**Your task:**
Go over the entries below line by line, copying each one that contains the word "will".

Records shown: Begin

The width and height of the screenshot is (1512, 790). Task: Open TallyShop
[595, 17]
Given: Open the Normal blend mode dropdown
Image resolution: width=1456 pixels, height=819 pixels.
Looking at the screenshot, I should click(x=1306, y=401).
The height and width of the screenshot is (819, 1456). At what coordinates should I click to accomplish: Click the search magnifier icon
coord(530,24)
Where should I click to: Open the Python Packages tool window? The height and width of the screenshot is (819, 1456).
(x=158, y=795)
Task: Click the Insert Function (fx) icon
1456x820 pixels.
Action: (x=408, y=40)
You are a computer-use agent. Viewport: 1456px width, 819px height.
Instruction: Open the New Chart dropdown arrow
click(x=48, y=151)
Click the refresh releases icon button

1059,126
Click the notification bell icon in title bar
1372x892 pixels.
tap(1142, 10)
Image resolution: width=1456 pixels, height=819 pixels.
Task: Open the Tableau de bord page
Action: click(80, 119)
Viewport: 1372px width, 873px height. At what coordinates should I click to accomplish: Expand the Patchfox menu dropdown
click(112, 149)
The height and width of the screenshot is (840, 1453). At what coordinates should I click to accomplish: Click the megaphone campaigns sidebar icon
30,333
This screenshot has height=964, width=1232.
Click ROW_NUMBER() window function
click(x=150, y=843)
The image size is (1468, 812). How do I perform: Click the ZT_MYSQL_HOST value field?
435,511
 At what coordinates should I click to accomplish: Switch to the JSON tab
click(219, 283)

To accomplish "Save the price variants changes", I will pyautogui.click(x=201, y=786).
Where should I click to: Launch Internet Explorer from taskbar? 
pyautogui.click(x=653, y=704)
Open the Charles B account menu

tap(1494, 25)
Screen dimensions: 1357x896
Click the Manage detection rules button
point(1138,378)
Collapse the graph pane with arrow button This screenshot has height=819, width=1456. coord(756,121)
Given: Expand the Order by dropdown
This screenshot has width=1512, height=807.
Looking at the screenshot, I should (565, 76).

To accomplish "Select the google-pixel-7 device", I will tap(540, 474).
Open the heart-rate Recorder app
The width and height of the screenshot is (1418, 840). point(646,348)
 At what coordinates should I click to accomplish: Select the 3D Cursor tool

Records shown: End

**Reply:**
To accomplish "Save the price variants changes", I will pyautogui.click(x=201, y=786).
To accomplish "Select the google-pixel-7 device", I will tap(540, 474).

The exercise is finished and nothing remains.